PROJECT SUMMARY Alpha1-antitrypsin deficiency (AATD) is the most common genetic cause of liver disease in children and the most frequent inherited indication for liver failure and transplantation in the pediatric population. However, the clinical course of AATD-related liver disease is highly variable. The majority of infants with homozygous severe AATD (PiZZ) clinically recover in early childhood through the unknown adaptive mechanisms. Epidemiological studies give rise to three outstanding questions in the field. They are: (1) What are the mechanisms of adaptation to the misfolded AAT accumulation in the lumen of ER? (2) Do the mechanisms of adaptation only response to misfolded AAT or also target other unfolded proteins? and (3) Can we design therapeutic strategies to directly use these mechanisms of adaptation?

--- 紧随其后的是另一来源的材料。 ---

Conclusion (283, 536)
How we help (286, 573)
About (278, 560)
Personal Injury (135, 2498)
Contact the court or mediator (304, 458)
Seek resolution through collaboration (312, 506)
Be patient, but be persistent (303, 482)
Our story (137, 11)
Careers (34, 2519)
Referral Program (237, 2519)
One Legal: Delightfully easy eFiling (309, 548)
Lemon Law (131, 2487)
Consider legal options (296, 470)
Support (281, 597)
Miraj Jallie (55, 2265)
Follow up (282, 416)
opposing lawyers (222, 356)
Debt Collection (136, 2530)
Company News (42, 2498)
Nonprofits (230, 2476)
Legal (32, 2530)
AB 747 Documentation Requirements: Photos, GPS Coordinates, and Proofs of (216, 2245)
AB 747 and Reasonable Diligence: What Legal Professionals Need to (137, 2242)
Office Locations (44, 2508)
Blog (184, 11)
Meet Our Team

Here, we identified a novel alpha1-antitrypsin deficiency adaptive mechanism, ER proteotoxic stress-m6A pathway or ERm6A : Unfolded Alpha1-antitrypsin protein accumulation induces N6-adenosine-methyltransferase 14 (METTL14) elevation to increase m6A mRNA methylation of C/EBP Homologous Protein (CHOP), which suppresses CHOP translation and reduces expression of its downstream pro-apoptotic target genes, apoptosis and liver injury. We propose that ERm6A regulates ER proteotoxic stress at the epitranscriptional level, through a mechanism that is distinct from any other previously described ER proteotoxic stress-associated signaling pathway, including the well-known canonical (transcriptional and translational level) UPR pathway. We will test the central hypothesis that METTL14, induced by unfolded protein accumulation, suppresses cell death and liver hepatotoxicity (Aim 1.1) by modulating CHOP 5′ UTR m6A modification (Aim 1.2). This proposal addresses the mission of the NICHD by rigorously investigating the molecular mechanisms of AATD-induced liver injury with the potential to improve health for large numbers of children.

项目摘要 α 1-抗胰蛋白酶缺乏症（AATD）是肝脏疾病最常见的遗传原因， 儿童和最常见的肝衰竭和移植的遗传适应症， 儿科人群。然而，AATD相关肝病的临床过程是高度可变的。 大多数患有纯合子重度AATD（PiZZ）的婴儿在儿童早期临床恢复 通过未知的适应机制。流行病学研究表明， 外地的未决问题。它们是：（1）适应的机制是什么？ 错误折叠的AAT积聚在ER腔内？(2)适应机制是否仅仅 是针对错误折叠的AAT还是针对其他未折叠的蛋白质？（3）我们可以设计 直接使用这些适应机制的治疗策略？在这里，我们发现了一本小说 α 1-抗胰蛋白酶缺乏适应机制，ER蛋白毒性应激-m6 A通路或ERm 6A ：未折叠的α 1-抗胰蛋白酶蛋白积累诱导N6-腺苷甲基转移酶14 （胃L14）升高以增加C/EBP同源蛋白（CHOP）的m6 A mRNA甲基化， 其抑制CHOP翻译并减少其下游促凋亡蛋白的表达， 靶基因、细胞凋亡和肝损伤。我们认为ERm 6A调节ER蛋白毒性应激 在外延层面上，通过一种不同于以往任何其他机制的机制， 描述了ER蛋白毒性应激相关信号通路，包括众所周知的 典型的（转录和翻译水平）UPR途径。我们将检验中心假设 由未折叠蛋白质积累诱导的胃L14抑制细胞死亡和肝脏 通过调节CHOP 5′ UTR m6 A修饰（目的1.2）来降低肝毒性（目的1.1）。这项建议 解决了NICHD的使命，通过严格调查的分子机制， AATD诱导的肝损伤有可能改善大量儿童的健康状况。